Zur Stabilisierung der bremischen Wirtschaft benötigen insbesondere kleine und mittlere Unternehmen (KMU) schnellen und einfachen Zugang zu Krediten. Dabei hilft die Bürgschaftsbank Bremen. Die Bundesregierung hat am 13. März 2020 verschiedene Maßnahmen zur wirtschaftlichen Bewältigung der Corona-Krise beschlossen und mit den Ländern abgestimmt. Hierbei spielen die Bü­rgschaftsbanken eine zentrale Rolle.

Bereits in der Finanz- und Wirtschaftskrise 2008/2009 haben die deutschen Bürgschaftsbanken schnell und unbü­rokratisch gemeinsam mit ihren Partnern kleinere und mittlere Unternehmen unterstü­tzt und damit auch in einem schwierigen Umfeld Zugang zu Kreditfinanzierungen ermöglicht. Sofern infolge der Corona-Krise zur Überbrückung Kredite notwendig werden, kann die Bürgschaftsbank Bremen diese in Verbindung mit einer Hausbankfinanzierung besichern. Dies setzt allerdings voraus, dass die Unternehmen und ihre Geschäftsmodelle vor Ausbruch der Krise wirtschaftlich tragfähig gewesen sind.

Als Ad-hoc-Maßnahme hat die Bü­rgschaftsbank Bremen ihren Förderauftrag mit Unterstützung des Bundes und des Landes Bremen ausgeweitet und die Bürgschaftsobergrenze pro Engagement auf 2,5 Millionen Euro angehoben sowie ein Genehmigungsverfahren eingerichtet, wonach über Bürgschaftsanträge bis 250.000 Euro  innerhalb weniger Tage entschieden wird.
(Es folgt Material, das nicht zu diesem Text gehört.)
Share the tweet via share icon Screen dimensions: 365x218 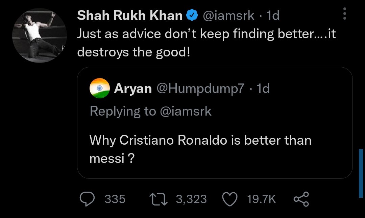(x=301, y=199)
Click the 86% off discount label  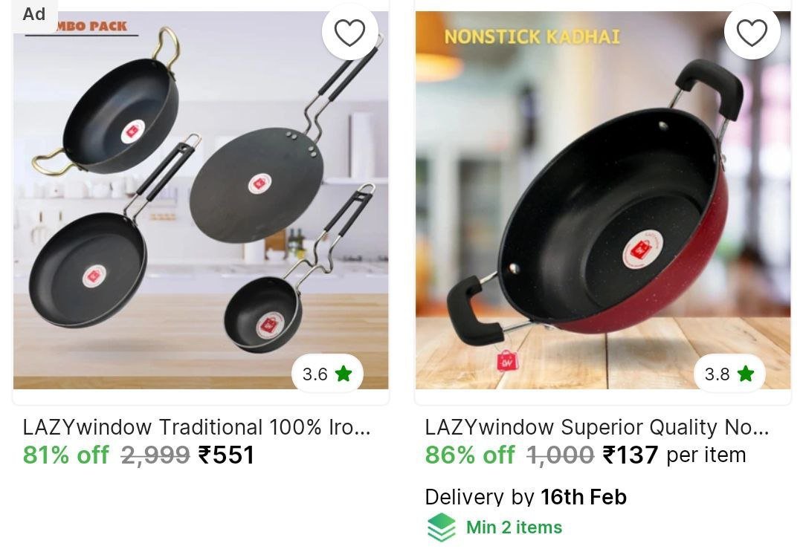point(469,455)
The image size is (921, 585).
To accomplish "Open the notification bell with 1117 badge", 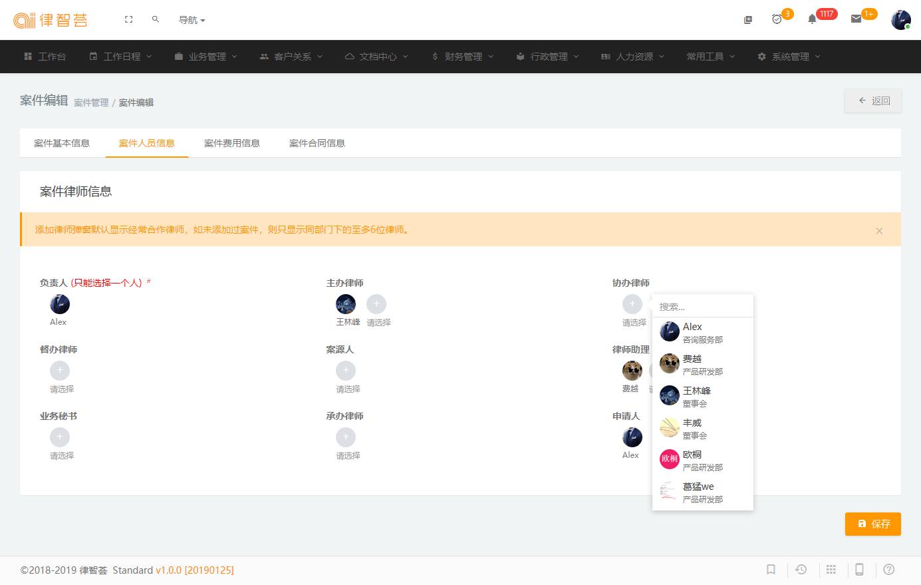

Die Maßnahmen richten sich branchenübergreifend an alle gewerblichen kleinen und mittleren Unternehmen (KMU) sowie die Freien Berufe. Eine kostenlose Anfrage für ein Finanzierungsvorhaben kann online über das Finanzierungsportal der Bürgschaftsbanken

unter www.finanzierungsportal.ermoeglicher.de gestellt werden. Genauso kann eine Kontaktaufnahme durch die Hausbank und Berater erfolgen.